Taking only the lines of the data below from the line with "Task: Duplicate the id field" to the line with "Given: Open the last US flag event marker", ends included, write them out exactly and without pictures.

### THE RECORDS
# # # # #
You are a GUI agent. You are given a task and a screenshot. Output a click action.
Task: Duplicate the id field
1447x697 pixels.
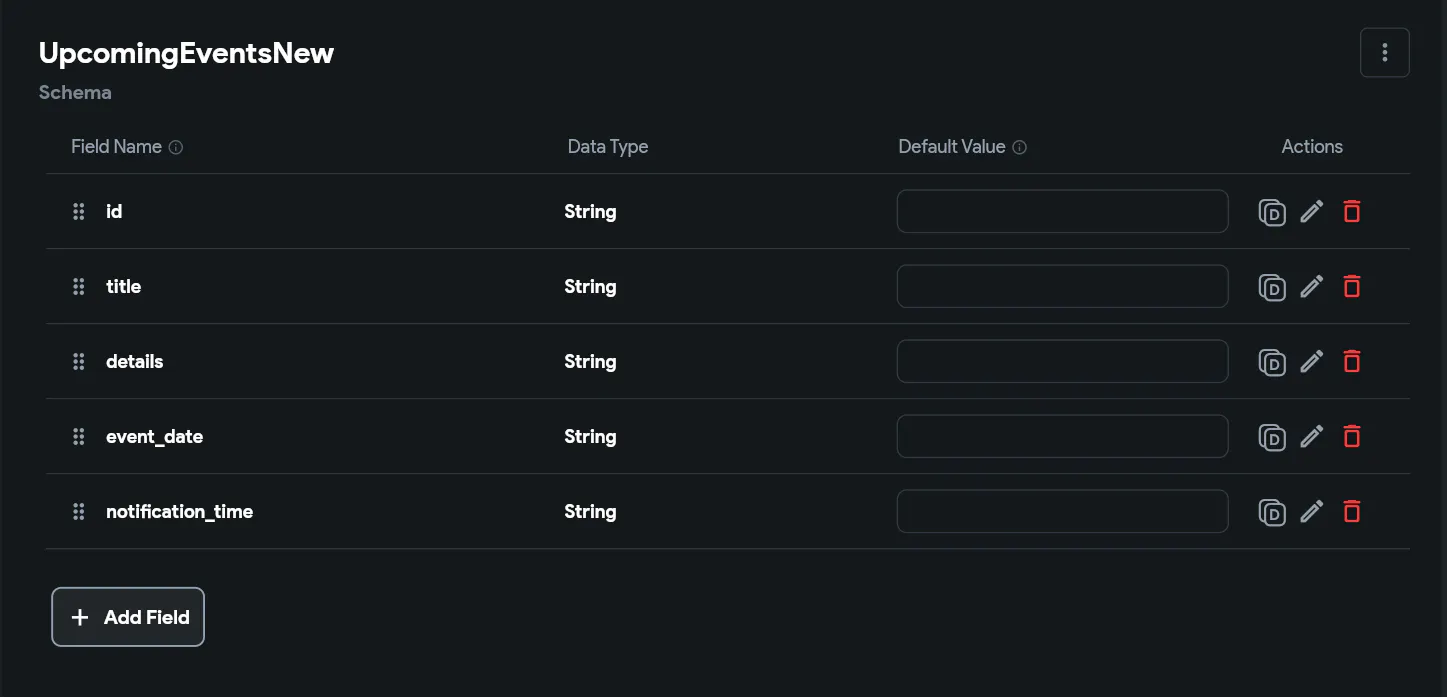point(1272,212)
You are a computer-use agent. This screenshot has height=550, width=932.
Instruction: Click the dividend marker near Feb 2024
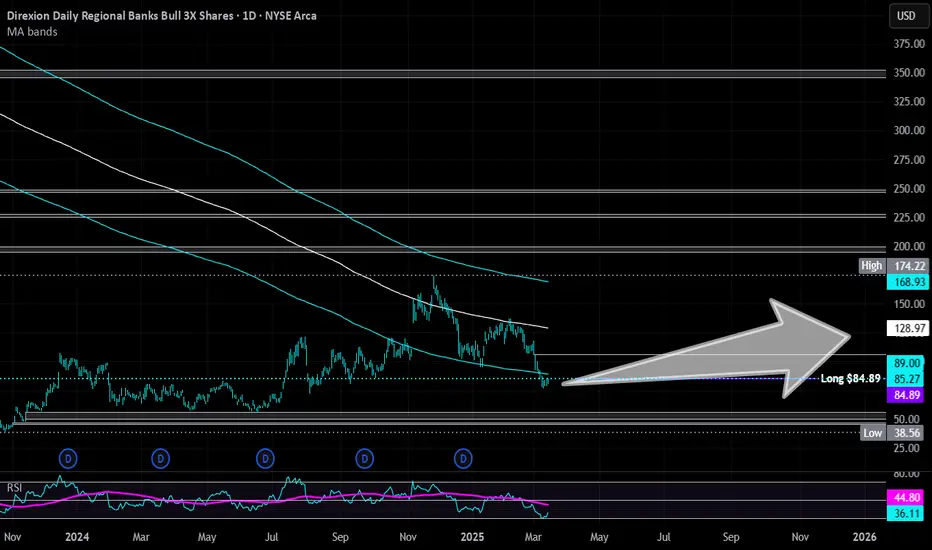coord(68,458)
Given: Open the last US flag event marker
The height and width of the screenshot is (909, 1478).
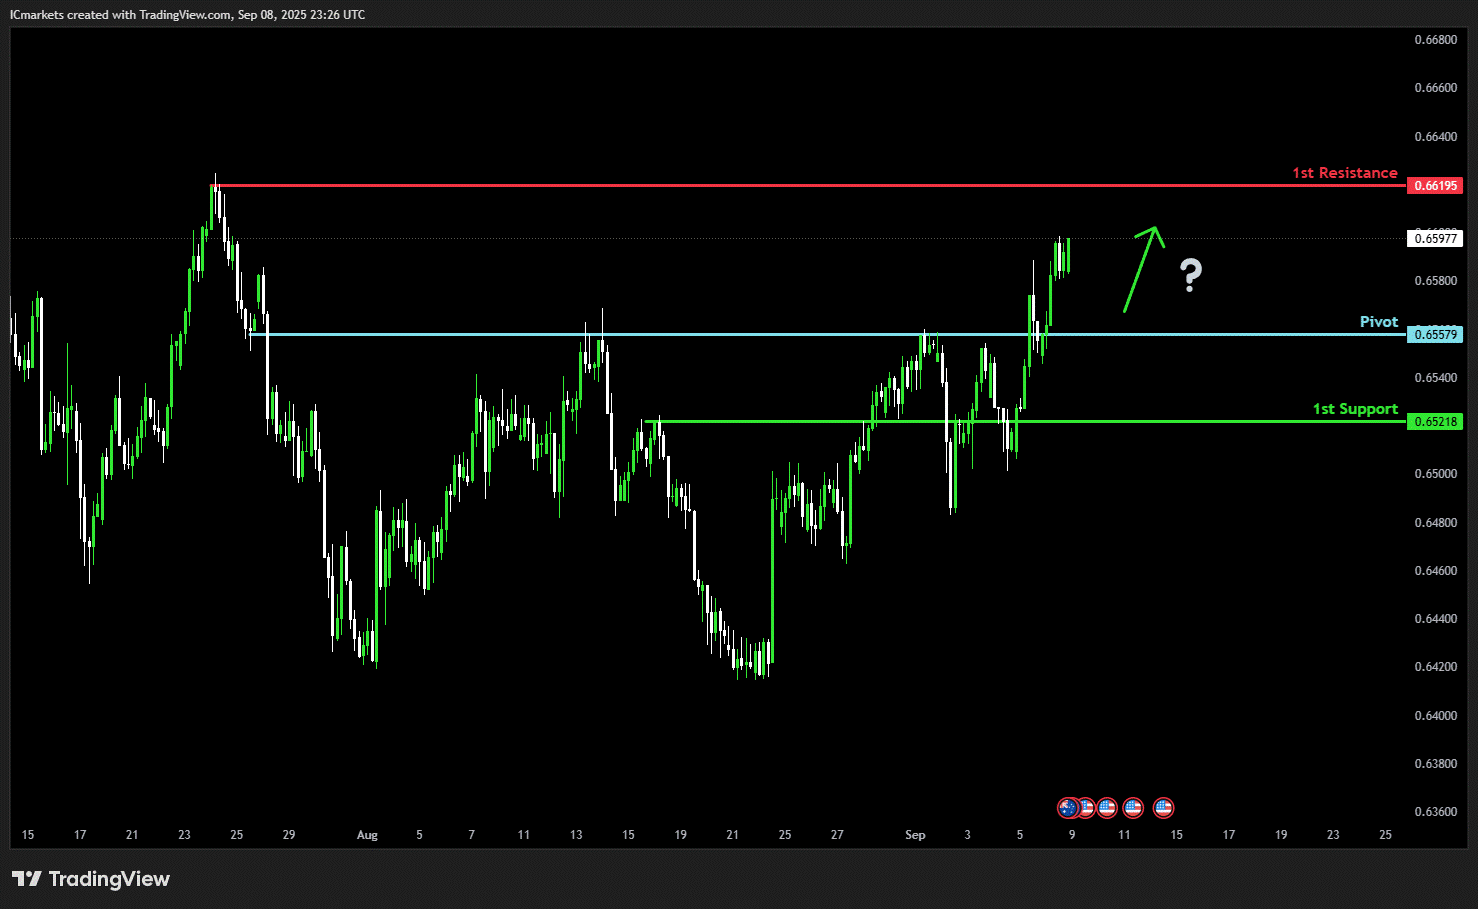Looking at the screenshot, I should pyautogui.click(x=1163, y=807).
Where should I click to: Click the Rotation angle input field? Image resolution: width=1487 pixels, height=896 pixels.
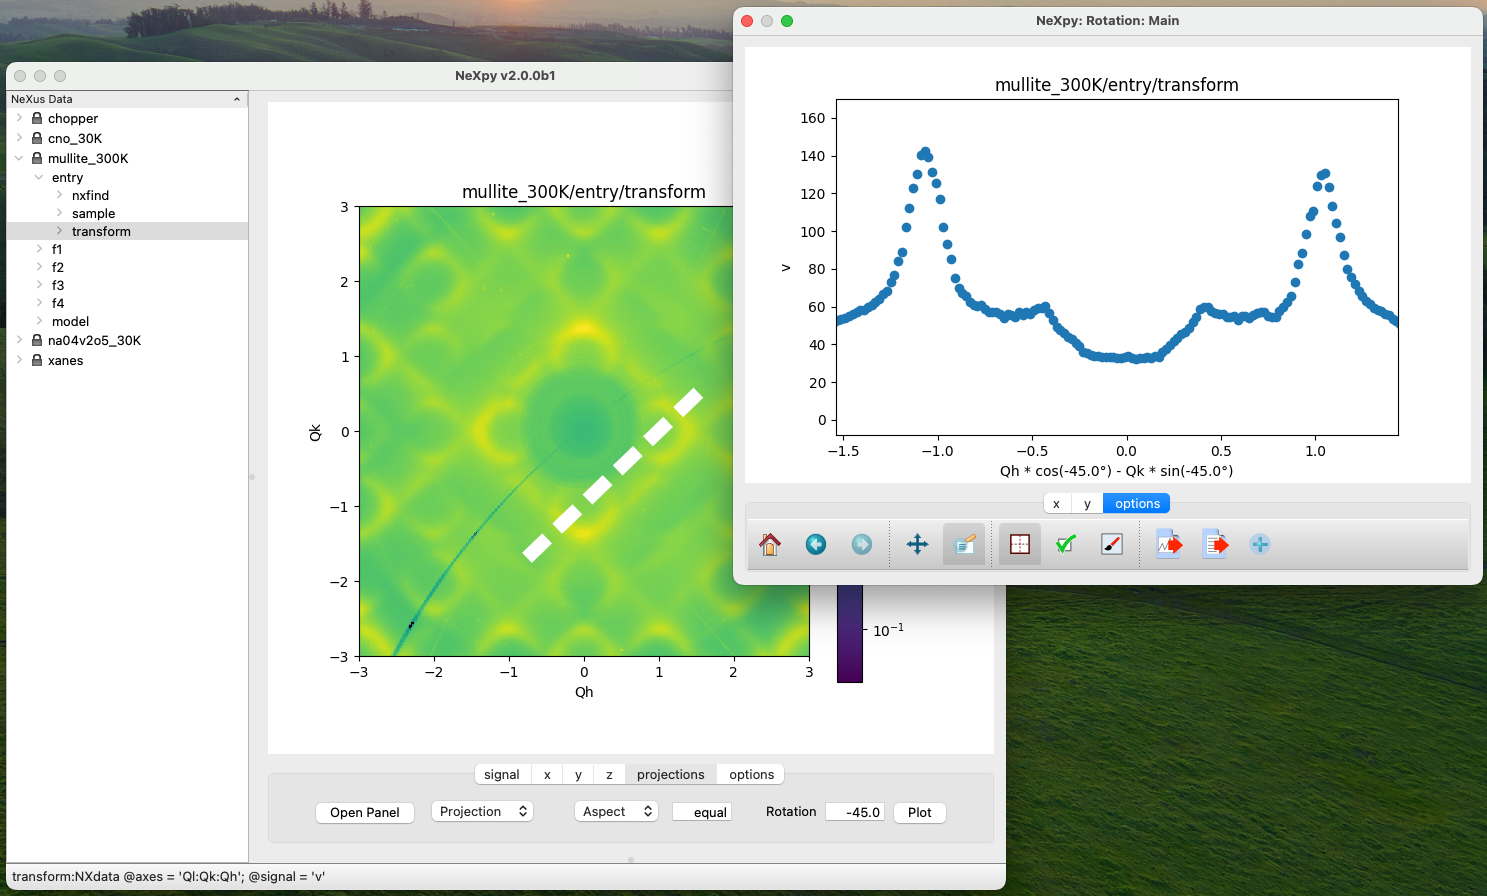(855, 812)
# # # # #
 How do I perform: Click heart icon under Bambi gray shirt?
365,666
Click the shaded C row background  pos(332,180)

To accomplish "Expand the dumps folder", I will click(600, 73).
# # # # #
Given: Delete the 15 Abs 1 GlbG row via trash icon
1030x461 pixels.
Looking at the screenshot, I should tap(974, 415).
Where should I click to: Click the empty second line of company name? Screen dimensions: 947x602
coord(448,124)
# # # # #
### TASK SOLUTION
Task: Duplicate the id field
1447x697 pixels.
point(1272,212)
You are a computer-use agent. This screenshot has height=550, width=932.
Instruction: Click the dividend marker near Feb 2024
coord(68,458)
Given: Open the last US flag event marker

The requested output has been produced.